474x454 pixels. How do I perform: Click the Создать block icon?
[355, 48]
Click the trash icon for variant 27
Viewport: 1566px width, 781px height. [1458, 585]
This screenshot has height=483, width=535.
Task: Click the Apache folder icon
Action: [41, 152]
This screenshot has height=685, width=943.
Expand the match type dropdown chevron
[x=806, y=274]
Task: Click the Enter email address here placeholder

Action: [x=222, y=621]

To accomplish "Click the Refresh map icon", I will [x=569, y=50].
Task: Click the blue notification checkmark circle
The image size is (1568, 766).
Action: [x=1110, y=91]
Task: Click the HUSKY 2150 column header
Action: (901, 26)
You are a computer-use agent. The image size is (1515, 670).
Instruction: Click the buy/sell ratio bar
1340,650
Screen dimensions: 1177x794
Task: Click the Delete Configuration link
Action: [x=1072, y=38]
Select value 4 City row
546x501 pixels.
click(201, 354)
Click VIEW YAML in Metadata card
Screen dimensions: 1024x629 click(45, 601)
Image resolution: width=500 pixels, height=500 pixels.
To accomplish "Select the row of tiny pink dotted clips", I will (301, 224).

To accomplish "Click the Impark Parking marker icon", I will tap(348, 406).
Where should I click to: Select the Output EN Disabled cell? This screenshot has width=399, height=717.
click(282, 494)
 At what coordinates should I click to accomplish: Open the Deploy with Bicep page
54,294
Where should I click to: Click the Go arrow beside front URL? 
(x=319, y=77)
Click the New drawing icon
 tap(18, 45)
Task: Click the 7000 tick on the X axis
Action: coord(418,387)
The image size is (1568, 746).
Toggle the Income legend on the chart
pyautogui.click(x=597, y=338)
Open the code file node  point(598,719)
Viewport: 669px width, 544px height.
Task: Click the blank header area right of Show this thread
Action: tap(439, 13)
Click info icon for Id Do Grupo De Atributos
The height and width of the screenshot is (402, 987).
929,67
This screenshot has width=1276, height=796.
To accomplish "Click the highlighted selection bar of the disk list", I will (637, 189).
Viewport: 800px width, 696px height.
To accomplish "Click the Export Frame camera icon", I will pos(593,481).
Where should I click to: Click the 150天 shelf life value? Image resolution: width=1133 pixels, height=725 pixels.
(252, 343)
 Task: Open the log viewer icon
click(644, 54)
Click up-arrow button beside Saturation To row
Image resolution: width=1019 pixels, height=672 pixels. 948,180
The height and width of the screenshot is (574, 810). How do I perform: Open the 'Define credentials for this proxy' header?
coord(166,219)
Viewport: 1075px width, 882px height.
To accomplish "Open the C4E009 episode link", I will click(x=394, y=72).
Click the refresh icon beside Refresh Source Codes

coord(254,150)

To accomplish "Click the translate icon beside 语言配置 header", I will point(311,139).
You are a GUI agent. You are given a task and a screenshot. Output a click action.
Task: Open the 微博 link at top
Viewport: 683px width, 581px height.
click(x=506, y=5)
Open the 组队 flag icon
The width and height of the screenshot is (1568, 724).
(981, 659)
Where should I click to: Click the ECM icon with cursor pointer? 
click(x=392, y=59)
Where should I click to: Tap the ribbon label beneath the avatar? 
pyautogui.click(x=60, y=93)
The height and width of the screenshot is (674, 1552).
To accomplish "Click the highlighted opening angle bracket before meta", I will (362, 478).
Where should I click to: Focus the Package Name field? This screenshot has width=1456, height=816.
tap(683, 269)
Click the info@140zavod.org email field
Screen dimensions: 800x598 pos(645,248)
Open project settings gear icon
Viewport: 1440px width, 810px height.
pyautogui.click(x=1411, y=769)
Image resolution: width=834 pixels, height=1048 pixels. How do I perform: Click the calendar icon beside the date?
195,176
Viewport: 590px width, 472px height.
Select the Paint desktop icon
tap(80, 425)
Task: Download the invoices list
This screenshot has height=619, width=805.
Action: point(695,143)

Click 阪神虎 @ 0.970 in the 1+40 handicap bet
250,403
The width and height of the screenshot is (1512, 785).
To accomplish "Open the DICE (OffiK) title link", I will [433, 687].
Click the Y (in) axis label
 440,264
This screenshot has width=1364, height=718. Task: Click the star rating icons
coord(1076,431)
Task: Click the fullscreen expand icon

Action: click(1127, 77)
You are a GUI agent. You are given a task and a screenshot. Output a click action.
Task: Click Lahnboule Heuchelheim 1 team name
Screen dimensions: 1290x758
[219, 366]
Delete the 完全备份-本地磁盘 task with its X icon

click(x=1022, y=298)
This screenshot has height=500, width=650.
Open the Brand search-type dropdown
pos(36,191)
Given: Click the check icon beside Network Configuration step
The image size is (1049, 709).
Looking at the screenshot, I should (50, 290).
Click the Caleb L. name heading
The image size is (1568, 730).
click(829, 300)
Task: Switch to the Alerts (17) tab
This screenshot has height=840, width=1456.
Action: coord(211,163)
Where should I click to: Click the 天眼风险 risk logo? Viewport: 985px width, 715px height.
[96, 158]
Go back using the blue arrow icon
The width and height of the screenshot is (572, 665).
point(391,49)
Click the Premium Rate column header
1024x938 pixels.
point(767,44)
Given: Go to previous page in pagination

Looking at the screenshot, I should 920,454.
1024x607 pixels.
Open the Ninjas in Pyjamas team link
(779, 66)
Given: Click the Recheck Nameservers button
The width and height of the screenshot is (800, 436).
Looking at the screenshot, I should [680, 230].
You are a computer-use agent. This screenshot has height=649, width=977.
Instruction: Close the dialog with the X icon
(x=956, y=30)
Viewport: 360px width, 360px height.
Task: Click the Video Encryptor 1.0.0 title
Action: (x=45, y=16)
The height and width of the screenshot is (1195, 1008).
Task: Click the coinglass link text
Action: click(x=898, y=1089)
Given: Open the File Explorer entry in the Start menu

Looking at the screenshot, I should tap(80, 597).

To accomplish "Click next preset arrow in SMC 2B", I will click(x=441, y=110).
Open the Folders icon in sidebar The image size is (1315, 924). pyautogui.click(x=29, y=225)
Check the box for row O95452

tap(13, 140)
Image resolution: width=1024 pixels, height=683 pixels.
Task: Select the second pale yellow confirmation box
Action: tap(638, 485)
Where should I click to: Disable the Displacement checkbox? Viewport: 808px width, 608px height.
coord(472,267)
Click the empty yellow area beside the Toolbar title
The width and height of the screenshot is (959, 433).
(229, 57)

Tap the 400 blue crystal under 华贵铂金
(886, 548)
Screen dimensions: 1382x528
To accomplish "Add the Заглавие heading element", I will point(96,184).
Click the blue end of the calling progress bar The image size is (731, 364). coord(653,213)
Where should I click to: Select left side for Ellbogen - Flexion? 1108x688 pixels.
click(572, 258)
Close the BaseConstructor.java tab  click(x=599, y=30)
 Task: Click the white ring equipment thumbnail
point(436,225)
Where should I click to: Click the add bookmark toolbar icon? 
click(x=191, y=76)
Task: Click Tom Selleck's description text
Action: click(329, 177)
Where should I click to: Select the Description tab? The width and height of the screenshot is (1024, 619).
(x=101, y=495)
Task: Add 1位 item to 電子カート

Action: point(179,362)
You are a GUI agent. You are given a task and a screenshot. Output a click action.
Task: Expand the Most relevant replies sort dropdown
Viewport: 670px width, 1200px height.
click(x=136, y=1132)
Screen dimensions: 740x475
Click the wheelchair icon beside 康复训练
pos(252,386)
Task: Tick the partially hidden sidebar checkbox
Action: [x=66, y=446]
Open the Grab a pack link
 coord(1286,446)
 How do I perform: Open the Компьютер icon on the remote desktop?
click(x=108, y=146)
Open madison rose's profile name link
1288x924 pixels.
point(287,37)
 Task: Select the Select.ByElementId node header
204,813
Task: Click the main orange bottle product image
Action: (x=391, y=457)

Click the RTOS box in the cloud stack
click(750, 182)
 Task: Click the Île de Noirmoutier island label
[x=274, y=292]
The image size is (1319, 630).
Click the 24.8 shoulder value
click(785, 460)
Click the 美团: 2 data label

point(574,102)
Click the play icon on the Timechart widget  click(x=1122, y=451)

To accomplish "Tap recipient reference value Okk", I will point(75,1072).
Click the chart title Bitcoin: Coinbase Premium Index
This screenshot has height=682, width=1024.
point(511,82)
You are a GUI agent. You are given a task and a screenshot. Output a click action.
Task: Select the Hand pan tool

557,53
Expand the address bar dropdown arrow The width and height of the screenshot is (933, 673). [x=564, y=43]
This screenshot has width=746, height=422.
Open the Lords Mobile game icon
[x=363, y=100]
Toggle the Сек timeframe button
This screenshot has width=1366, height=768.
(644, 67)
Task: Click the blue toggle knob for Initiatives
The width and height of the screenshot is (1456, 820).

=======

Your task >> How many lines of the listing above include the word "will"? Reply with the number alone.

Answer for this exercise >> 12